Given recent events, Taylor adds, the movie has acquired an unintended immediacy and he sees some value in that. “The timing, the pertinence and the relevant nature of the movie serves a purpose apart from the fact it’s a thriller,” he told me. “You look at the news today and it’s all about embassies being stormed, a U.S. ambassador assassinated—the embassy stands as the most convenient symbol. I think it’s good for the public to understand what’s going abroad with respect to their country’s image and how people are responding to that, particularly with the U.S.  That’s the nature of diplomacy today; it’s a high risk game.” By dramatizing a story that’s over three decades old, Argo inadvertently shows “how embassies today are operating under a state of siege—the movie doesn’t intend to do that but visually it does.”

Affleck’s neglect of Taylor’s role in the story was likely an innocent oversight. He put his faith in a script he didn’t write, and had no idea that he was about to inflame such a sensitive  point of Canadian pride by diminishing a national hero. “He said he was given the script,” says Taylor, “and I think it became clear to everybody that it would have been helpful if I would have been involved to some extent.” Now Affleck has gone out of his way to repair the damage, and take charge of the narrative before Warner Bros. stages a media junket for the movie at the end of this month. Taylor says there are also plans afoot for a Washington premiere on Oct. 10, to which he and various other Canadians involved in the story will be invited as honoured guests.

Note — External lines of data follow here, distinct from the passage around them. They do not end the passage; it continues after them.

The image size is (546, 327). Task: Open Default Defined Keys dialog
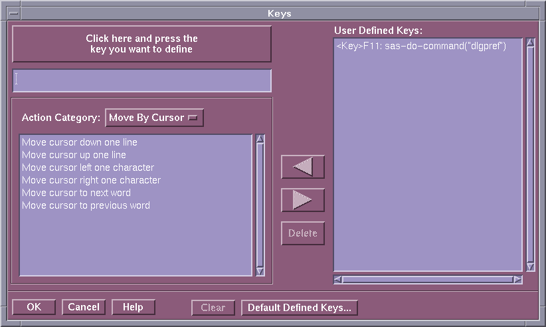[299, 308]
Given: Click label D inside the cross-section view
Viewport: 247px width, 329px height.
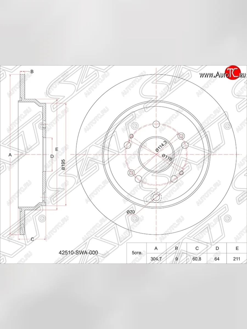Looking at the screenshot, I should [52, 156].
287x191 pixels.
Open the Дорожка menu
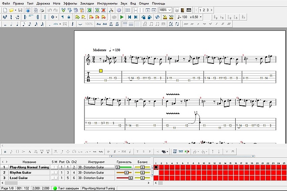pos(43,3)
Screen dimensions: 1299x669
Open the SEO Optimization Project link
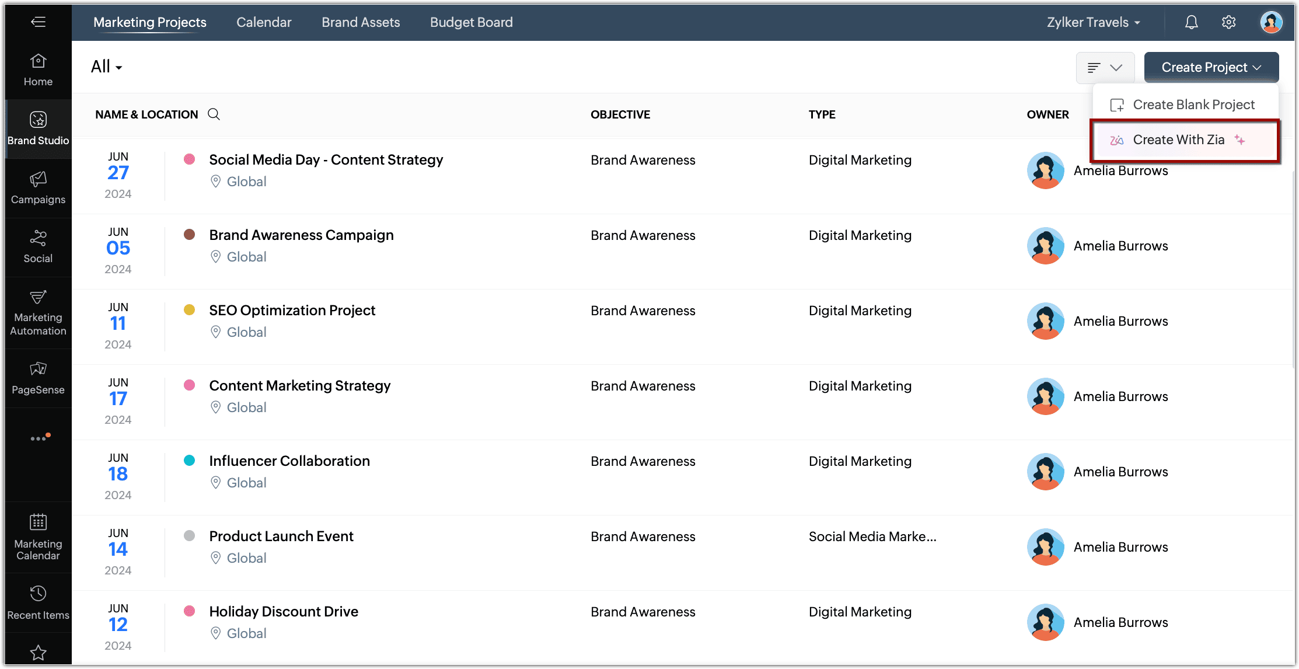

Regardless of its veracity, Argo remains a terrifically entertaining film that was generating Oscar buzz from the moment it premiered at TIFF. Oddly enough, despite diminishing Canada’s role in the rescue, it has more Cancon references than most Canadian movies—the TIFF audience lapped them up. When he was at the festival, Affleck talking a lot about the fabulous relationship between Canada and the U.S., then ended up having to smooth over a rift of his own making. By treating an ex-diplomat with a taste of lavish Hollywood diplomacy, he has quelled a controversy that might have hijacked publicity around the film and derailed an Oscar campaign. Just another wacky twist in a story that just keeps getting better.